En difficultés dans le Donbass, Kiev fait désormais face à une contre-attaque dans la région de Koursk et presse ses alliés de l’autoriser à frapper plus largement le sol russe avec l’armement qui lui est livré.
Si nous ne sommes pas autorisés à détruire des cibles militaires en Russie, « nous n’avons aucune chance de succès« . Le constat est clair, limpide même, il vient de la bouche du Premier ministre ukrainien Denys Chmyhal après une rencontre avec le ministre britannique des Affaires étrangères David Lammy et le Secrétaire d’État américain Antony Blinken, organisée à Kiev mercredi.
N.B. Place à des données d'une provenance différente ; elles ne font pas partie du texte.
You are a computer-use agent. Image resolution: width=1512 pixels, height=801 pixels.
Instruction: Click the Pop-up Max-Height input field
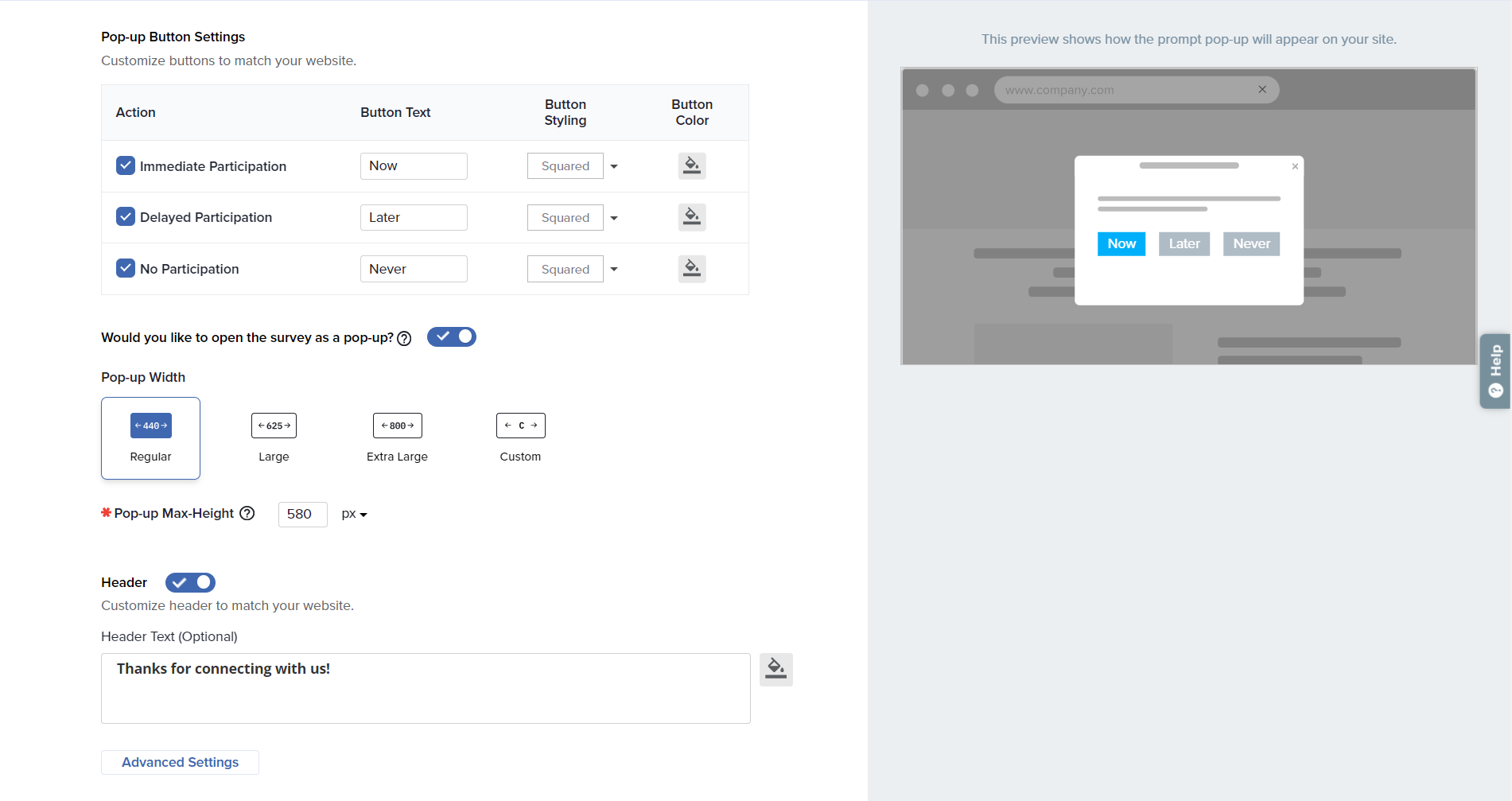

Jamais, en deux ans et demi, la nécessité de recourir plus largement aux armes occidentales pour frapper le sol russe n’avait été abordée de manière aussi frontale.
Totalement exclues initialement, ces frappes stratégiques en Russie ont fini par être autorisées – sous strictes conditions – en mai dernier, lors de l’ouverture par Moscou d’un nouveau front au nord de l’Ukraine. Kharkiv étant lourdement bombardée depuis des positions situées de l’autre côté de la frontière, Kiev fut autorisé à répliquer sur des cibles géographiques déterminées. Quatre mois plus tard, Kharkiv est toujours sous assaut, l’offensive russe dans le Donbass ne cesse de progresser, et plusieurs lieux stratégiques menacent de tomber.
Pour Volodymyr Zelensky, il est donc plus important que jamais « que les arguments ukrainiens soient entendus« . Le président ukrainien se rendra à Washington ce vendredi, où il sera vraisemblablement invité à préciser la stratégie militaire de l’Ukraine à court et moyen terme. S’il convainc le président américain de la pertinence de son plan, ses souhaits pourraient en partie être exaucés. Joe Biden avait en effet entrouvert mardi la porte à un assouplissement des règles d’usage de l’armement américain en Russie – notamment les missiles ATACMS, d’une portée de 300 km – en déclarant que les États-Unis étaient « en train d’y réfléchir« . Antony Blinken a confirmé ses dires le lendemain à Kiev, en indiquant que Washington fournirait à l’Ukraine « ce dont elle a besoin, au moment où elle en a besoin, pour être la plus efficace possible dans sa lutte contre l’agression russe ». Or, les besoins sont criants.
Contre-attaque russe sur Koursk
Selon le ministère de l’intérieur ukrainien, la Russie a mené plus de trois mille frappes « sur la ligne de front et dans le secteur résidentiel » au cours des dernières 24 heures. Dans l’Oblast de Donetsk (Donbass), les forces russes ne sont plus qu’à quelques kilomètres de la ville de Pokrovsk, important nœud logistique de l’armée ukrainienne. « Il y a un tonnerre de feu qui s’abat sur les Ukrainiens, difficile de résister« , commente Jean-Claude Allard, ancien commandant de la Force pour le Kosovo (Otan) et chercheur à l’Institut des relations internationales et stratégiques (Iris). « L’objectif final des Russes, c’est Kramatorsk et Sloviansk. Cela permettrait à Poutine de prouver qu’il peut annexer les deux oblasts qui forment le Donbass. Or Pokrovsk est le point d’entrée vers Kramatorsk.«
Les choses ne sont pas beaucoup plus engageantes dans la région de Koursk, en Russie, où l’armée ukrainienne avait lancé une percée surprise le 6 août dernier jusqu’à contrôler un territoire de 1 300 km2. « Ils ont pris les Russes par surprise« , estime Jean-Claude Allard « Mais aujourd’hui, on voit que les Ukrainiens sont figés. Ils ne vont plus avancer« . Selon le think tank américain Institute for the Study of War (ISW), les troupes russes auraient même commencé à reprendre du terrain. « Les forces russes ont lancé une série de contre-attaques sur la pointe Est de la zone sous contrôle ukrainienne et auraient saisi plusieurs postes au nord et au sud de Korenevo ces 10 et 11 septembre« , indique le dernier rapport de l’ISW. Information confirmée ce jeudi après-midi par Volodymyr Zelensky… et par l’armée russe qui assure avoir repris dix villages dans la zone concernée depuis mardi.
Vladimir Poutine, qui vient tout juste de faire le plein de missiles iraniens de moyenne portée, a annoncé mercredi si les Occidentaux autorisaient l’Ukraine à frapper le territoire russe avec des missiles à plus longue portée, cela signifierait que « les pays de l’Otan sont en guerre contre la Russie« . Moscou vient par ailleurs de confirmer la tenue d’un sommet des Brics (Brésil, Russie, Inde, Chine, Afrique du Sud) à Kazan, en Russie, au mois d’octobre, en présence du chef de la diplomatie chinoise Wang Yi. Chaque camp cherche plus que jamais à sécuriser le soutien de ses alliés.